Kaylee mengangguk dengan senyumannya. Kepalanya sedikit menunduk. “Terima kasih kesempatan yang berharganya. Perkenalkan nama saya Kaylee Mercier. Usia saya 23 tahun. Saya telah lulus dari Program Studi Akuntansi di LV University. Selama kuliah, saya belajar mengenai teknik audit dan juga perhitungan ekonomi baik. Hal tersebut membuat pengalaman dan kemampuan saya semakin berkembang. Selain itu, saya sebelumnya sempat menjadi staf keuangan di Perusahaan Media Star yang beroperasi di bidang properti,” jelas Kaylee panjang lebar dalam memperkenalkan diri.
Semua orang mengangguk paham, tetapi Noah memilih diam—mengamati begitu lekat sosok wanita di hadapannya ini. Kaylee tentu memahami jika dirinya sedang ditatap, tetapi ia mencoba untuk percaya diri dan tidak peduli.
“Sudah memiliki pengalaman di bidang yang sama ternyata, lantas apa alasannya hingga Nona Kaylee berhenti di sana dan sekarang melamar di sini?” Oliv bertanya—mewakili pertanyaan tiga orang di tempat tersebut. Akan tetapi, pada dasarnya mereka memiliki masing-masing kesempatan untuk bertanya.
“Saya berhenti waktu itu karena ingin fokus setelah menikah, tetapi karena pernikahannya sudah berakhir, saya mencoba kembali mencari peruntungan untuk diri saya dan Tuhan seperti memperlihatkan jalan saat melihat pemberitahuan Perusahaan Diamond Garfield membuka lowongan pekerjaan.” Kaylee menjawabnya begitu lugas dan tanpa rasa takut. Beberapa yang mendengarnya, terkejut jika ternyata Kaylee adalah seorang janda. Namun tidak ada yang menyinggung karena itu adalah ranah privasi.

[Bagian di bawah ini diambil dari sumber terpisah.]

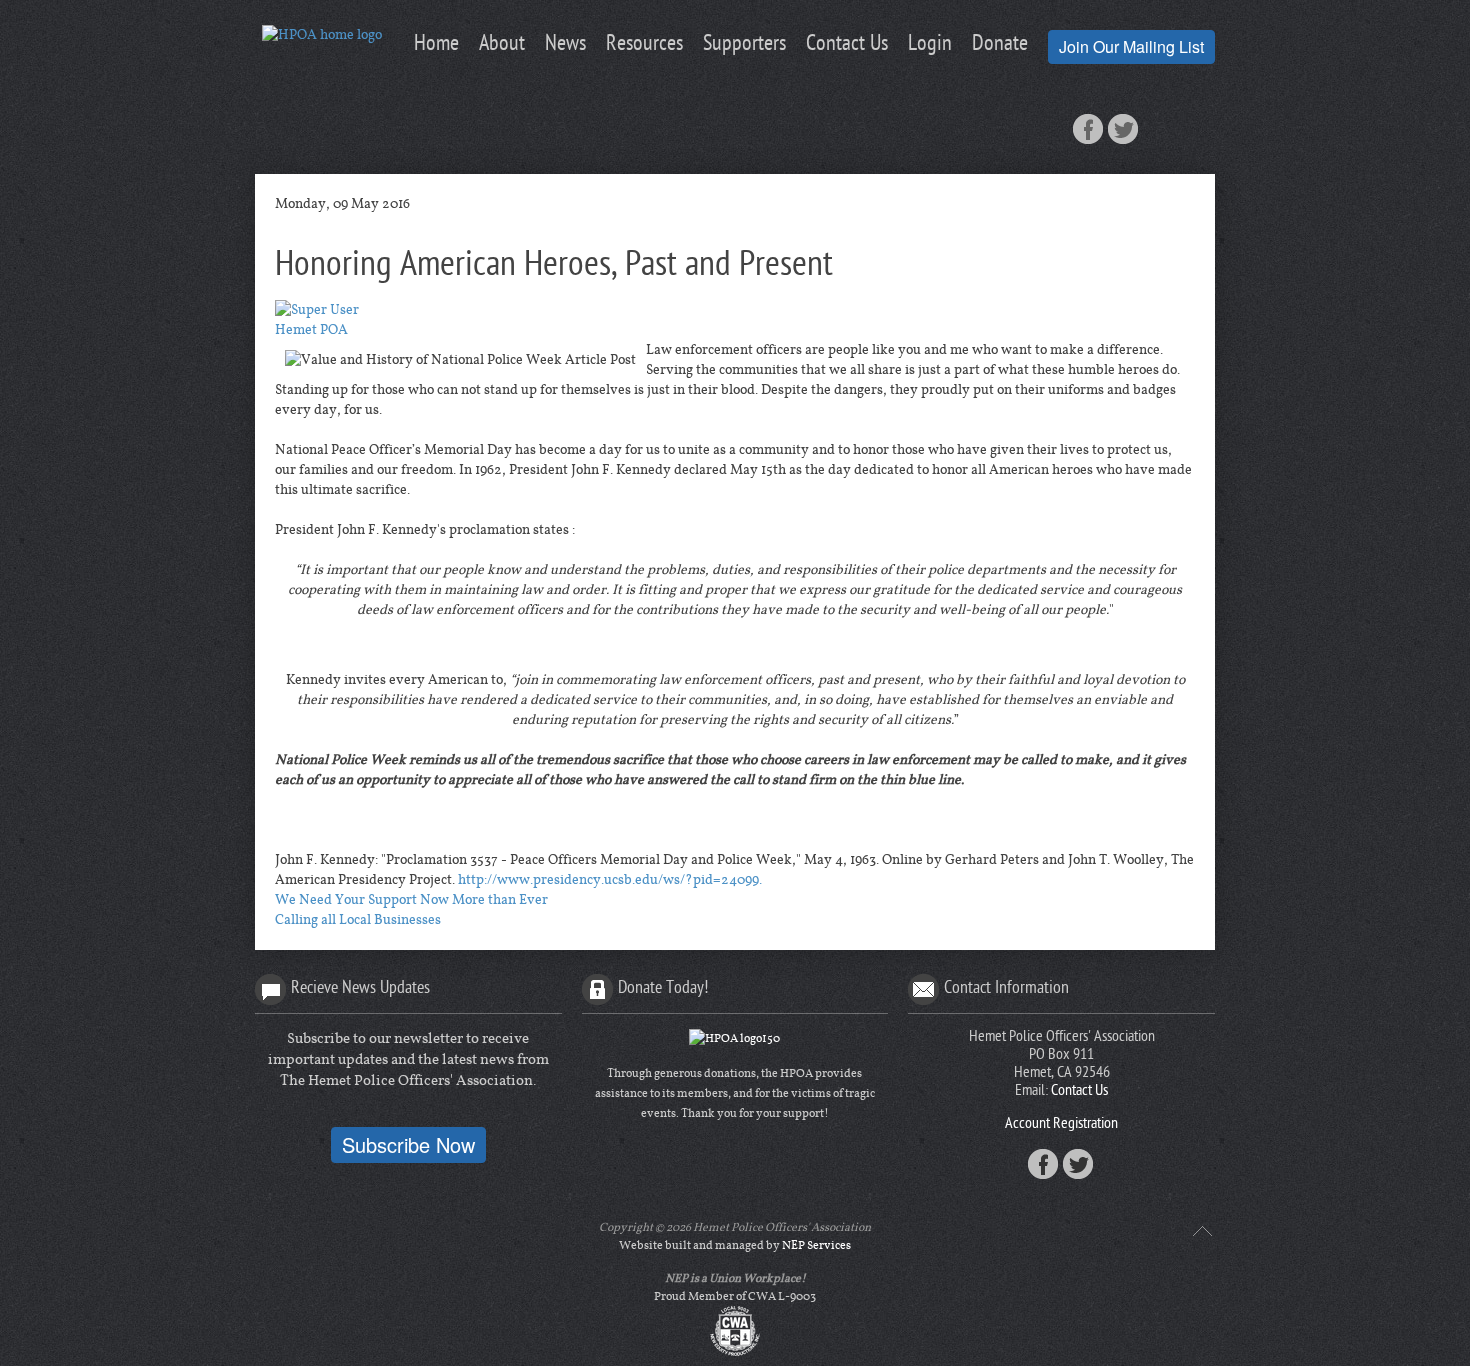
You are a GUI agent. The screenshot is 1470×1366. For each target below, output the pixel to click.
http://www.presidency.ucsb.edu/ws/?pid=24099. (610, 880)
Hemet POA (311, 330)
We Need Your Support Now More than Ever (411, 900)
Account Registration (1061, 1124)
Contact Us (1079, 1091)
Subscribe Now (408, 1144)
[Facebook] (1088, 129)
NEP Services (816, 1245)
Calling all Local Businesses (358, 920)
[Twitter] (1123, 129)
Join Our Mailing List (1131, 46)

“Baiklah, berarti jika hal sama akan terjadi di masa depan, kau juga akan melakukan hal yang sama, Nona?” tanya Giffrey, pertanyaan yang sebenarnya terdengar aneh bagi Kaylee tetapi ia mencoba menjawabnya dengan baik.
“Terlebih dahulu, saya akan berpatokan pada masa sekarang, Tuan. Tidak ada yang tahu bagaimana ke depannya, tetapi untuk saat ini, saya hanya fokus untuk kembali mengembangkan karir dan masa depan saya,” ucap Kaylee dengan jujur, tidak sengaja matanya bertabrakan dengan kedua netra cokelat itu. Tatapan dingin yang malah memabukkan.
“Apa yang bisa kau berikan untuk Perusahaanku, Nona Kaylee Mercier?" ucap Noah yang terdengar indah di telinga Kaylee—memberikannya sengatan akan masa lalu dengan teman masa kecilnya yang berputar. Hanya sebentar, karena setelahnya Kaylee kembali fokus pada Noah dengan senyumannya.
“Saya tidak bisa memberikan apapun selain pengabdian dan mengerahkan semua kemampuan saya, Tuan. Jika saya diberi kesempatan untuk menjadi bagian Perusahaan anda, saya akan melakukannya karena Perusahaan anda memberikan saya sesuatu yang berharga untuk saya melanjutkan hidup,” ucap Kaylee dengan jelas dan jujur. Sesuatu yang berharga tentu tidak adalah upah, semua orang tahu akan hal itu.
Kaylee mencoba menjawab sesuai isi hati dan pikirannya. Jika pun ia gagal, berarti kesempatannya ada ditempat lain. Kaylee hanya perlu sabar.
“Baik.” Hanya itu yang dikatakan oleh Noah yang nyatanya menjadi pertanyaan terakhir. Begitu singkat dan membuat Kaylee gelisah saja. Apa pertanda ia tidak akan lolos?
Kaylee tidak tahu, ia hanya bisa berpamitan dan tersenyum lebar sebelum undur diri. Rasanya sangat menyesakkan jika ia tidak lolos.
Namun, setiap hal kecil yang dilakukan oleh Kaylee tidak luput dari pantauan Noah. Pria itu tersenyum kecil sebelum menulis sesuatu di dalam data diri Kaylee Mercier. Entah bagaimana nasib Kaylee nantinya.